[Given records — start]

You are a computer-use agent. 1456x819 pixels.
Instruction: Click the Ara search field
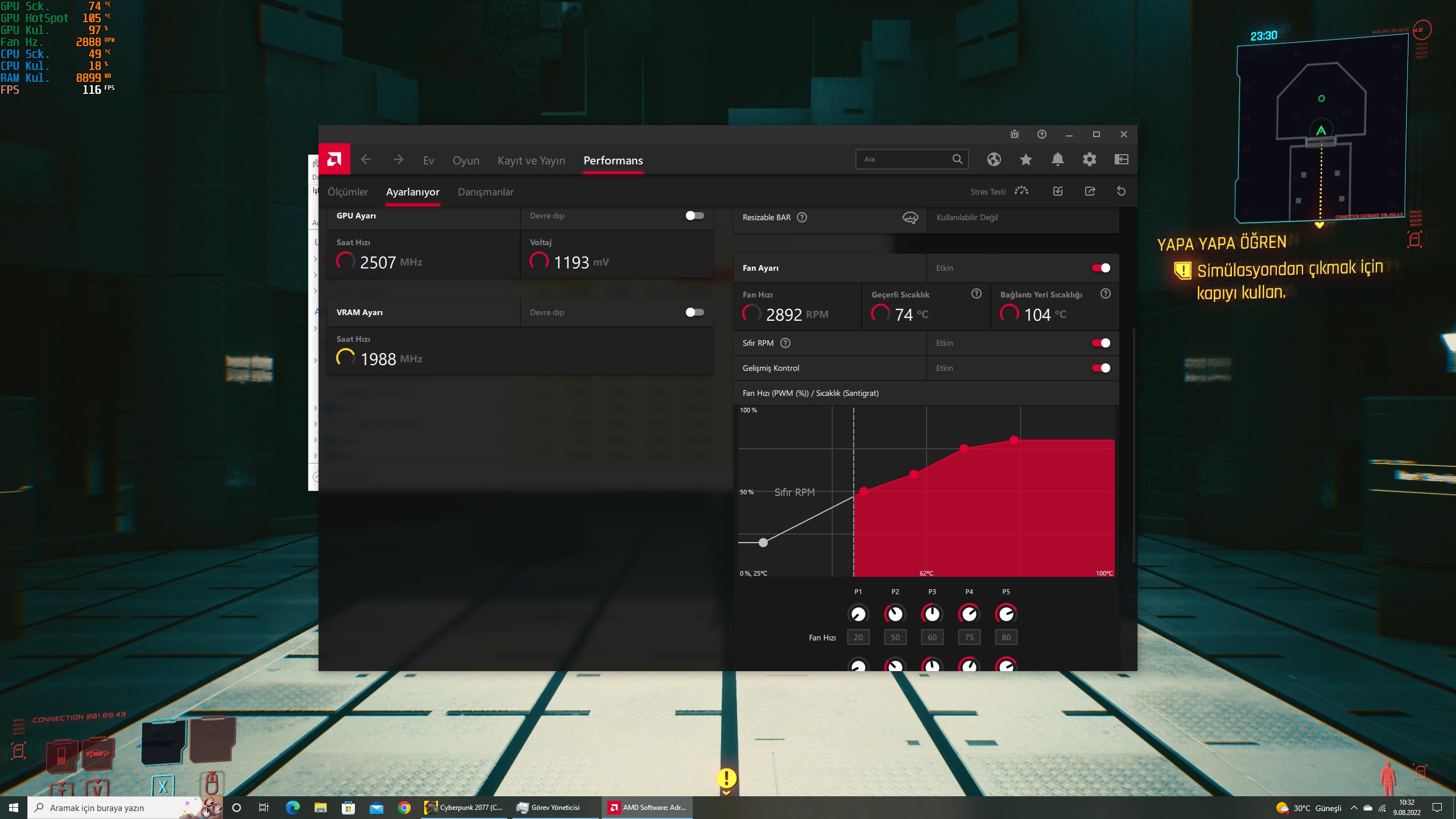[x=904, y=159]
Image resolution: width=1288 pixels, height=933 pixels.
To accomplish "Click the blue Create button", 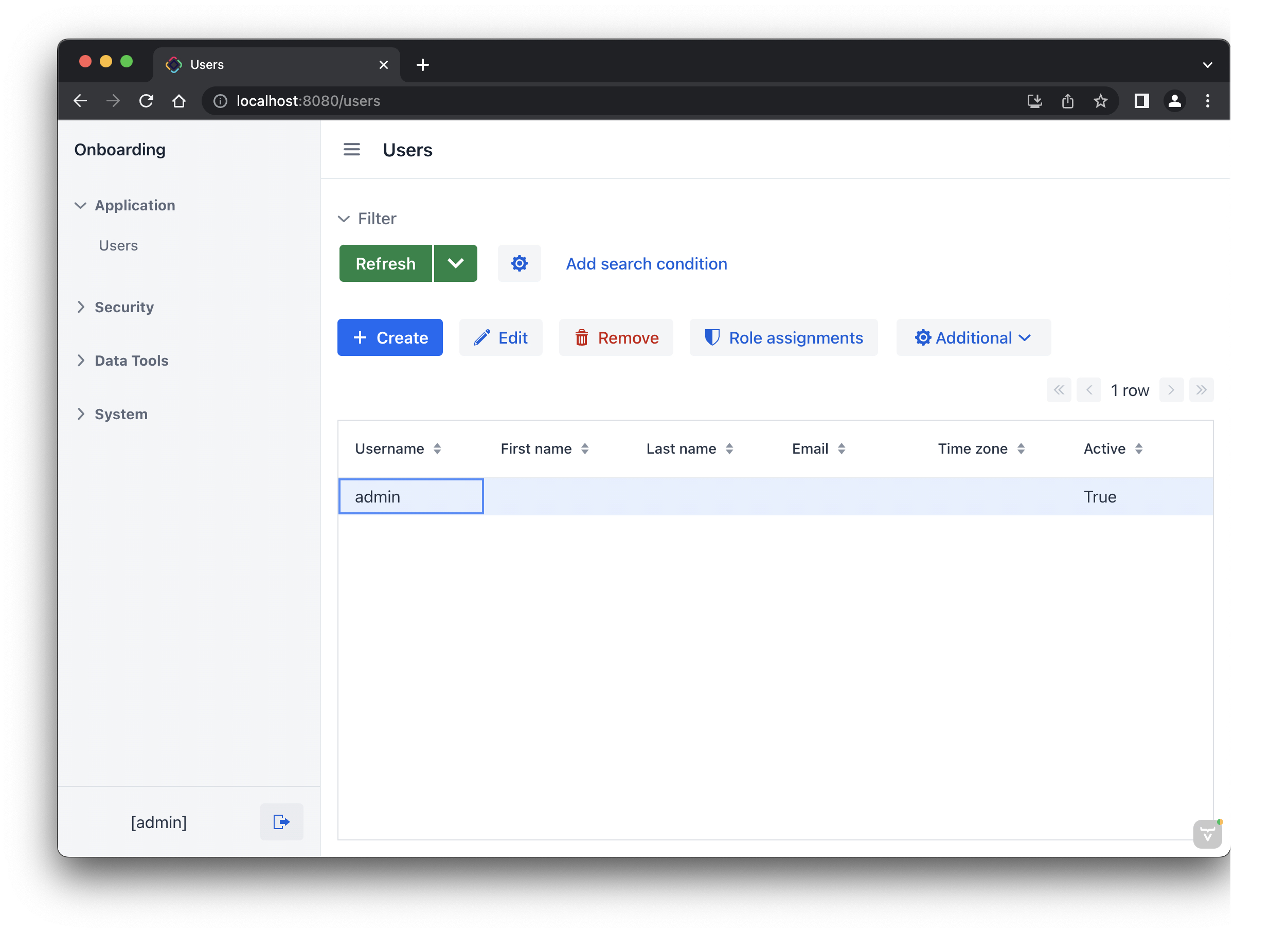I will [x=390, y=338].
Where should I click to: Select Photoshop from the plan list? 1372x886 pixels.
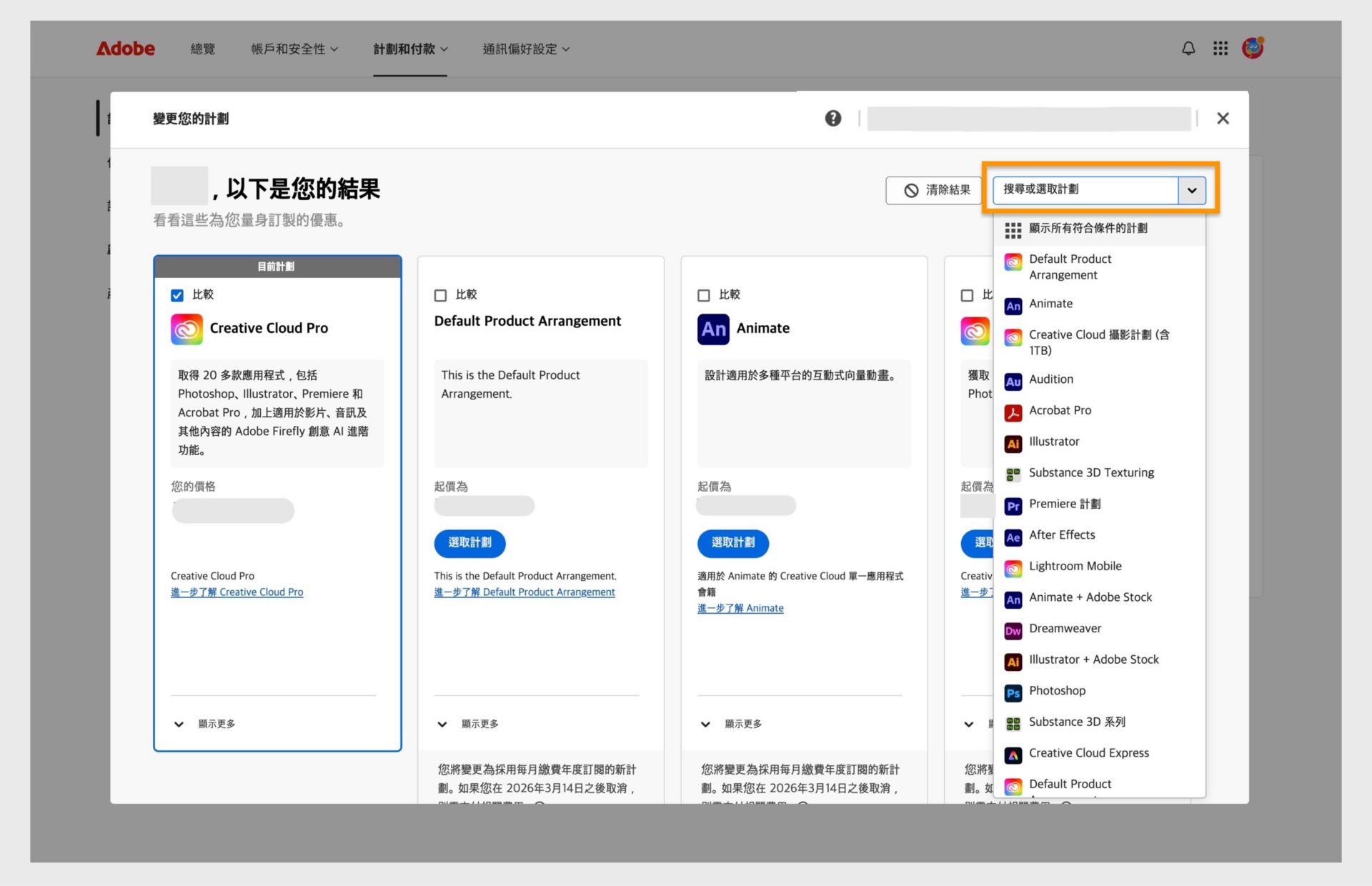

[Given records — finish]

What you are asked to do
Wherever "pixels" appears in the listing, report the line it is on.

Response below
You are a computer-use agent. 1456x819 pixels.
Image resolution: width=1288 pixels, height=933 pixels.
Where should I click to: Select Photoshop from the plan list? 1372x886 pixels.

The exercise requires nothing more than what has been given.